Having a list of easy meals is immensely handy when I’m planning meals for the next four weeks. It’s even handier when dinner is canned and in my pantry.
To say that Wednesdays are busy is an understatement.
By 6:30am: make husband lunch & smoothie, see him off to work, start load of laundry
By 8am: make kids breakfast, drink coffee, switch laundry, dishes, complete chores, start exercising
9am: finish exercising, shower, get everyone completely dressed (including hair & makeup)
9:45am: everyone loaded in car, leave for bible study
11:45am: bible study over
12 – 12:45ish: weekly Costco trip
Around 1pm: arrive home, unload car, take a picture of trip, put away food, make lunch, eat lunch
2pm: Girl to nap, Boy to quiet time
2:10-3:45ish: Mommy computer work
4pm: both kids up and dressed for Awana, Mommy eats dinner, packs kids and Daddy dinner, packs books and bibles and vests (and whatever else is needed, like a dressed up hot dog or potato)
4:35pm: everyone loaded in car, leave for Awana
4:50pm: arrive at church, drop off kids with pastor’s wife, chat briefly
5pm: band practice
6:15pm: band practice over, find kids and take them to their Awana classes, feed husband, go to my Awana station
7:30pm: Awana over, wait for parents to pick up their kids
7:50pm: leave church
8:10pm: arrive home, get kids ready for bed, change into jammies
8:30pm: collapse on sofa
Time to cook dinner?

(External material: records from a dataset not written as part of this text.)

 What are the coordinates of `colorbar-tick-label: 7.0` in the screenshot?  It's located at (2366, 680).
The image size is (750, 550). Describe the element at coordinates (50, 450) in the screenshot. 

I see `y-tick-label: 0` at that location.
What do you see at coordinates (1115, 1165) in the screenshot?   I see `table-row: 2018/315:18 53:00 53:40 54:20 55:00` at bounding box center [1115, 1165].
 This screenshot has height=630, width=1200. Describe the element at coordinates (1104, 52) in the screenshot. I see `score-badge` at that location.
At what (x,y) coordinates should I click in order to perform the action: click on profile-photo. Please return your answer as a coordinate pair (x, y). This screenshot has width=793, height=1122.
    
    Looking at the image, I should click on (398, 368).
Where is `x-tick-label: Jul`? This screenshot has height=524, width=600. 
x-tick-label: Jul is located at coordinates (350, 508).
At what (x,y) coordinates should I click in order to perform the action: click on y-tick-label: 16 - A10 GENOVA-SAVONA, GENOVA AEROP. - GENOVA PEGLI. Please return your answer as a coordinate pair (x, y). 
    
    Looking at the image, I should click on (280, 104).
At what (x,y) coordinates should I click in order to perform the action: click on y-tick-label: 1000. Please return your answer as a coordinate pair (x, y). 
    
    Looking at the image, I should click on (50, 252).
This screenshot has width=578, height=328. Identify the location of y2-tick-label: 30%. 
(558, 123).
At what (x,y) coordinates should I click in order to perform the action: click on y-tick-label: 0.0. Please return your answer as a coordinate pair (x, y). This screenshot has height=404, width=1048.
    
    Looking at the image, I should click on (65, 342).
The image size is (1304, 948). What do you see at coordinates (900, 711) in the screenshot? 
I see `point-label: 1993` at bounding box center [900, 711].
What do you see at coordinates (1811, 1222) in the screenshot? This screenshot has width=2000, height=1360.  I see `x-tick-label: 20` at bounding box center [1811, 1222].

Yeah right.
That’s why you’ll often (if not always) see “simple sandwiches” or “leftovers” slated for dinner that night. Mommy just can’t handle anything more difficult than that.
Just like many of you, spaghetti is one of our easy meals when life is busy… or when we’re simultaneously out of bread and leftovers!
Recipes for spaghetti sauce are kept close to the heart, like a well-hidden family secret. The scale ranges from Marinara (using mostly tomatoes and some basic spices) to Garden style (fresh chunky vegetables in a tomato-sauce) to Italian-style (hearty, meaty and sometimes chunky).
Our family spaghetti sauce is definitely Italian-style. It is a very hearty sauce, filled with two types of meat and as many vegetables as my crock-pot will hold. The kids love it, Mr. Crumbs adores it and it’s the only sauce that makes me look forward to spaghetti night.
True story – Mr. Crumbs took spaghetti to work one day for lunch. His co-worker eyed his bowl with a “man, that looks good” gaze. So Mr. Crumbs offered him a bite. He says, “Dude, that’s good! It’s like true Italian-style!” But his gaze still doesn’t turn… so Mr. Crumbs offers him another bite and he ate it!
The best part about this sauce is that one batch makes 5 quarts and besides a (very) little chopping, the crock-pot does all the work. Can it get any better than this?!
- ½ lb ground spicy pork sausage
- ½ lb ground beef
- 1½ cup par-cooked or cooked black beans (approx 1 can)
- 2 bell peppers (any color)
- 10 cloves garlic, halved
- 2 large carrots, cut into large chunks
- 2 stalks celery, each cut into large chunks
- 1 medium onion, peeled and quartered
- ½ Tbsp salt
- ½ Tbsp pepper
- 1 Tbsp dried Italian seasoning
- 1 Tbsp dried oregano
- 1 Tbsp dried basil
- 1 Tbsp dried parsley
- ½ Tbsp dried sage
- 1 tsp dried thyme
- 90 ounces of tomato sauce (I buy a large #10 can of tomato sauce from Costco (106oz) and usually end up with about 16 ounces leftover)
- Place everything except tomato sauce in a slow cooker.
- Fill the slow-cooker with tomato sauce and shake gently to move sauce down and into air pockets created by vegetables. Top the slow cooker with remaining sauce.
- Cook on the lowest setting for 8 hours. Using an immersion blender,puree everything until smooth.
- Taste for seasonings and add as necessary. Be careful - sauce will be hot!
- Continue cooking on low for another 2-4 hours. Sauce tastes better the longer the flavors meld.
- Serve with your favorite pasta.
Even though this sauce is meaty, we use it in every recipe calling for spaghetti or marinara sauce. The flavor makes dishes like lasagna and stuffed shells amazing!!
Unless you’re feeding an army, you’ll certainly have more than one night’s worth of spaghetti sauce at the end of the day. This sauce freezes and can be kept in the fridge safely (unsealed) for up to two weeks.
As written, this recipe costs $2 per quart, or $10 for the entire pot. Add 1 lb of your favorite pasta and you have dinner – with meat! for under $3. If you omit the meat, you can have a real food dinner for under $2!
What’s your spaghetti sauce style – Marinara, Garden or Italian?